- _Work instructions_
Your answer must consist of exactly the lines below, starting with the line with "Click the register icon beside r12" and going on through the line with "You are a computer-use agent. The", and nothing else.

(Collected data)
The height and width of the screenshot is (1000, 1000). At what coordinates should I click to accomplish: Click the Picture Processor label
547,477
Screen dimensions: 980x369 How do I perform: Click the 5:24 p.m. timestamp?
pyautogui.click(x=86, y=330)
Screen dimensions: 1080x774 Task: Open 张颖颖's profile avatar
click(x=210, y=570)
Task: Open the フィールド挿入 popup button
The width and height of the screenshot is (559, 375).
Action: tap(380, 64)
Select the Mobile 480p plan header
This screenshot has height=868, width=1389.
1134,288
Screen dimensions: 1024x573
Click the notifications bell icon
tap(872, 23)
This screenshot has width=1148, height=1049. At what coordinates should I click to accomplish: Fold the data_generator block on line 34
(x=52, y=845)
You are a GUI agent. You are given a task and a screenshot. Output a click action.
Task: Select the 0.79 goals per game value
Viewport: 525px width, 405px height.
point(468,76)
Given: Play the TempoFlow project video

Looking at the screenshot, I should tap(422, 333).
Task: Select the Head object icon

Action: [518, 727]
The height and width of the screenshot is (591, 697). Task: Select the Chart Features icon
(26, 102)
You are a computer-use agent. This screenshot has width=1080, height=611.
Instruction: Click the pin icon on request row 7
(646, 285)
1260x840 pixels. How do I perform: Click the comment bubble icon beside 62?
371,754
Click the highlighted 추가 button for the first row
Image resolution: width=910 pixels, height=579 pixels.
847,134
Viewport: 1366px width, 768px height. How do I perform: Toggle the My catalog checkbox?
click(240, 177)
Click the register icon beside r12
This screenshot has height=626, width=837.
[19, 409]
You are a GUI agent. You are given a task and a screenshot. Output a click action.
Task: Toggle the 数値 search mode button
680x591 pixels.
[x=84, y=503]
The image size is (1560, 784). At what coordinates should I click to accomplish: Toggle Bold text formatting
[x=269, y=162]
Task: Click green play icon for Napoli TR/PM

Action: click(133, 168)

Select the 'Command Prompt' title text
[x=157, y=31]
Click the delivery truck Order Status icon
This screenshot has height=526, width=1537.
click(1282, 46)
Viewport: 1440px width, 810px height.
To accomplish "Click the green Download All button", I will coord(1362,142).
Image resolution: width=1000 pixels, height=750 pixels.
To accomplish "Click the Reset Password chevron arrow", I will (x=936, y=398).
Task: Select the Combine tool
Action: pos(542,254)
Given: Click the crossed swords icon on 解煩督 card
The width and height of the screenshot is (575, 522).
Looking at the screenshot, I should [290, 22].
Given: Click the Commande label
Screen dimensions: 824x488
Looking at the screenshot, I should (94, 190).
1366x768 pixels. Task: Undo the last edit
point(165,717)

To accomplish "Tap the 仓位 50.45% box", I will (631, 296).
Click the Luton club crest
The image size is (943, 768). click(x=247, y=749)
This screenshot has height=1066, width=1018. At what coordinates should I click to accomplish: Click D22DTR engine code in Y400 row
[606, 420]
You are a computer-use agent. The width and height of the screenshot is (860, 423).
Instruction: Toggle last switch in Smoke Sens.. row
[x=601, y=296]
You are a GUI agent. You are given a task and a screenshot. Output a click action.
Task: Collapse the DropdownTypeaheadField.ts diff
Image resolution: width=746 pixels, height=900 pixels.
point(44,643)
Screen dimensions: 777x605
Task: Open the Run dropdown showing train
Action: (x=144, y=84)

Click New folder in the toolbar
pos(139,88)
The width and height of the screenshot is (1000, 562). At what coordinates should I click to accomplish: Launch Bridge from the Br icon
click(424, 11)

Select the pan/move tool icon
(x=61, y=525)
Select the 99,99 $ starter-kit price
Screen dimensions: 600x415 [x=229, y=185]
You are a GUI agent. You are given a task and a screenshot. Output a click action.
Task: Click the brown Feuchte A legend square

- _Exercise output_
Click the register icon beside r12
This screenshot has height=626, width=837.
[19, 409]
You are a GUI agent. You are given a task and a screenshot. Output a click action.
Task: Toggle the 数値 search mode button
680x591 pixels.
[x=84, y=503]
The image size is (1560, 784). At what coordinates should I click to accomplish: Toggle Bold text formatting
[x=269, y=162]
Task: Click green play icon for Napoli TR/PM

Action: click(133, 168)

Select the 'Command Prompt' title text
[x=157, y=31]
Click the delivery truck Order Status icon
This screenshot has height=526, width=1537.
click(1282, 46)
Viewport: 1440px width, 810px height.
To accomplish "Click the green Download All button", I will coord(1362,142).
Image resolution: width=1000 pixels, height=750 pixels.
To accomplish "Click the Reset Password chevron arrow", I will (x=936, y=398).
Task: Select the Combine tool
Action: pos(542,254)
Given: Click the crossed swords icon on 解煩督 card
The width and height of the screenshot is (575, 522).
Looking at the screenshot, I should [290, 22].
Given: Click the Commande label
Screen dimensions: 824x488
Looking at the screenshot, I should (94, 190).
1366x768 pixels. Task: Undo the last edit
point(165,717)

To accomplish "Tap the 仓位 50.45% box", I will (631, 296).
Click the Luton club crest
The image size is (943, 768). click(x=247, y=749)
This screenshot has height=1066, width=1018. At what coordinates should I click to accomplish: Click D22DTR engine code in Y400 row
[606, 420]
You are a computer-use agent. The width and height of the screenshot is (860, 423).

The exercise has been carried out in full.